Autonomy introduces new considerations that enterprises must manage carefully.

  • Hallucinations: Reasoning errors can lead to incorrect actions if agents rely on incomplete or outdated information.
  • Infinite loops: Without clear stopping rules, agents may also repeat tasks unnecessarily, creating inefficiencies.
  • Security:AI agents require carefully defined entitlements to prevent unauthorised data access or actions. Auditability, version control, and approval checkpoints are essential for maintaining trust.

Addressing these risks early ensures organisations capture value while maintaining compliance and accountability.

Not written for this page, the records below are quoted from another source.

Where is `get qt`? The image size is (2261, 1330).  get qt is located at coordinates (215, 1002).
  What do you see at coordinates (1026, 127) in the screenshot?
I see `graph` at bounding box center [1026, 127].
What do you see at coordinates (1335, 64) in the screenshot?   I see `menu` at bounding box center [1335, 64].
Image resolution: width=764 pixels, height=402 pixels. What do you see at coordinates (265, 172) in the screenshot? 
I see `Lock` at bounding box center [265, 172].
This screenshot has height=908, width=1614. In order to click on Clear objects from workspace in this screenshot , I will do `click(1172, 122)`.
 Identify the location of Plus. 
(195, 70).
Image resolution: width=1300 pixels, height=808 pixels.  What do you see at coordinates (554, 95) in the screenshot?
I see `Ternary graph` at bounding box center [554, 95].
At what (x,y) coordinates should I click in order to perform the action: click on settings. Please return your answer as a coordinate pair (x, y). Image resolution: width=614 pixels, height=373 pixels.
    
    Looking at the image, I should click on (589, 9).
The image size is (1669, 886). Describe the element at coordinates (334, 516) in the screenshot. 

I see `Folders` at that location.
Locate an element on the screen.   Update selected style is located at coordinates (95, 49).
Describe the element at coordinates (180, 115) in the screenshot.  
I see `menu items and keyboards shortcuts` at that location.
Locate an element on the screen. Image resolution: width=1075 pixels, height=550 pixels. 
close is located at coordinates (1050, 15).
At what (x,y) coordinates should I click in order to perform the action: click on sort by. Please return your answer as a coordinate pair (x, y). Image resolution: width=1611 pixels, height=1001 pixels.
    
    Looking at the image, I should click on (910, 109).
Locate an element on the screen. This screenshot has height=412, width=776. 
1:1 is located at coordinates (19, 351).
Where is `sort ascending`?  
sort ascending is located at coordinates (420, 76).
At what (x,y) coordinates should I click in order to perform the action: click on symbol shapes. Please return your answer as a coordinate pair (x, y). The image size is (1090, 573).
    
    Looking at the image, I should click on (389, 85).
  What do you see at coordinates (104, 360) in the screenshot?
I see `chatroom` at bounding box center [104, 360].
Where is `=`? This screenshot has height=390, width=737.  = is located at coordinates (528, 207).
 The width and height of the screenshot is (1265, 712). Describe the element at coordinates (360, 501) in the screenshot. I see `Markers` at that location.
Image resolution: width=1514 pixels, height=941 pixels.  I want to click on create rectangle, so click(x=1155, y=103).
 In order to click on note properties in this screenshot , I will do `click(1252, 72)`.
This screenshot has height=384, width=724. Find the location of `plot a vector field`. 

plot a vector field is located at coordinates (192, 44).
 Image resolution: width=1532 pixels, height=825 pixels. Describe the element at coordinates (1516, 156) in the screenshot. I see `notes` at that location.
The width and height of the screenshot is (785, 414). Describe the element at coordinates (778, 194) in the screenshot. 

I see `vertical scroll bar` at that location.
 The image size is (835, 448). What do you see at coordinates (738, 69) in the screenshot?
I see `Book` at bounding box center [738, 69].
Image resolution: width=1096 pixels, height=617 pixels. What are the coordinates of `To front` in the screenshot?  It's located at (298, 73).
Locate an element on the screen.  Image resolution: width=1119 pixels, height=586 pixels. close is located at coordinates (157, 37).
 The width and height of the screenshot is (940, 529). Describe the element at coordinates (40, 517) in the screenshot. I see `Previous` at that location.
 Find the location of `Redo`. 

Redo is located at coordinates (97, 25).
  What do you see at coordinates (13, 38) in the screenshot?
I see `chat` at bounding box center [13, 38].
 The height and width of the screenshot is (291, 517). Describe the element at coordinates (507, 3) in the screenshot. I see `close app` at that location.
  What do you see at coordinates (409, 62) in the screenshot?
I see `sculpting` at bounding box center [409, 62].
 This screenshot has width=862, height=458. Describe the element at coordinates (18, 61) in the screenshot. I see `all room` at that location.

how Infosys BPM orchestrates AI agents

Infosys BPM approaches AI agents as part of a broader operating model, not isolated automation. The focus lies on orchestration across people, processes, and platforms.
Orchestration frameworks manage how agents interact with enterprise systems and when human intervention becomes necessary. High-risk actions trigger approval checkpoints, while low-risk tasks proceed autonomously, maintaining both speed and control.
Infosys BPM applies this model across use cases such as invoice reconciliation, automated KYC, and IT service desk resolution. Each deployment aligns agents with business rules, compliance standards, and measurable outcomes.
By embedding AI agents into governed workflows, Infosys BPM helps enterprises move from experimentation to scalable, responsible execution.


FAQs on AI agents

are AI agents the same as RPA?

No. RPA automates predefined rules and breaks when conditions change. AI agents reason through ambiguity, adapt to new information, and decide next actions dynamically, making them suitable for complex, variable processes.

can AI agents work offline?

Most AI agents rely on cloud-based language models and enterprise systems, requiring connectivity. While edge AI is evolving, offline operation remains limited to narrow, low-complexity scenarios today.